__Given text__.
In asserting that the collateral-order doctrine applies, Nguyen relies on Maine cases discussing Maine's collateral-order doctrine. However, these cases are not relevant to our analysis because, regardless of whether the underlying dispute is one of federal or state law, questions regarding the final decision rule in federal court are governed by federal law. See Budinich v. Becton Dickenson &Co., 486 U.S. 196, 198-99 (1988) (explaining that determining whether district court order on merits of state-law claims was final for purposes of § 1291's final decision rule is governed by federal law). And, because the collateral-order doctrine falls within the ambit of the final decision rule, its applicability is similarly governed by federal law. See id.; Lee-Barnes, 513 F.3d at 25 ("The collateral[-]order doctrine . . . is best understood not as an exception to the 'final decision' rule laid down by Congress in § 1291, but as a practical construction of it." (quoting Will, 546 U.S. at 349)). Thus, to determine whether this appeal falls under an exception to the final decision rule, we look to federal law. As Nguyen only relies on cases discussing Maine's collateral-order doctrine, he has failed to explain how the federal collateral-order doctrine applies to his appeal.

__Exercise requirements__.
1. Based on the excerpt about the collateral-order doctrine, decide whether each statement is correct, answering yes or no and quoting the words of the excerpt that settle it: (a) Nguyen relied on Maine cases. (b) When the underlying dispute is one of state law, questions about the final decision rule in federal court are governed by state law. (c) Budinich v. Becton Dickenson & Co. was decided in 1988.
2. In the excerpt about the collateral-order doctrine, which statutory section lays down the final decision rule?
3. Carry on the excerpt about the collateral-order doctrine from the point where it stops.
The material plays no part in any task here.

__Data section__.
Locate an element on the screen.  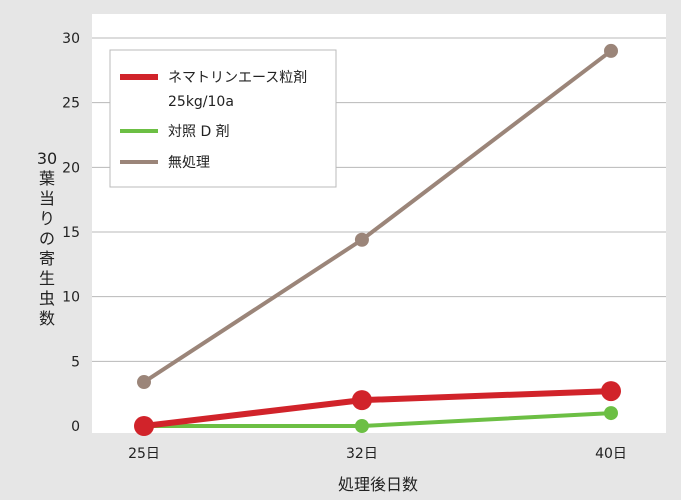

__Task responses__.
1.
(a) Yes: "Nguyen relies on Maine cases discussing Maine's collateral-order doctrine."
(b) No: "regardless of whether the underlying dispute is one of federal or state law, questions regarding the final decision rule in federal court are governed by federal law."
(c) Yes: "486 U.S. 196, 198-99 (1988)"

2. Section 1291 (§ 1291).

3.
Indeed, Nguyen has not even established that Maine's collateral-order doctrine would apply here. Nguyen cites various Maine Law Court decisions but provides little to no analysis before claiming that Maine case law supports application of the collateral-order doctrine. Neither his arguments nor the cited cases establish that Maine courts would find the exception applicable.

Nguyen does attempt to tether his argument to federal principles: he seeks to connect MTCA discretionary function immunity to qualified immunity, arguing that because, "[i]n an analogous context, the United States Supreme Court has held that the general rule against appeals from non-final orders 'does not apply when the summary judgment motion is based on a claim of qualified immunity,'" this court may exercise jurisdiction here. (Quoting Plumhoff, 572 U.S. at 771.) Without support, Nguyen then asserts that MTCA discretionary function immunity is equivalent to qualified immunity, meaning it is included in the federal collateral-order exception as laid out in Plumhoff.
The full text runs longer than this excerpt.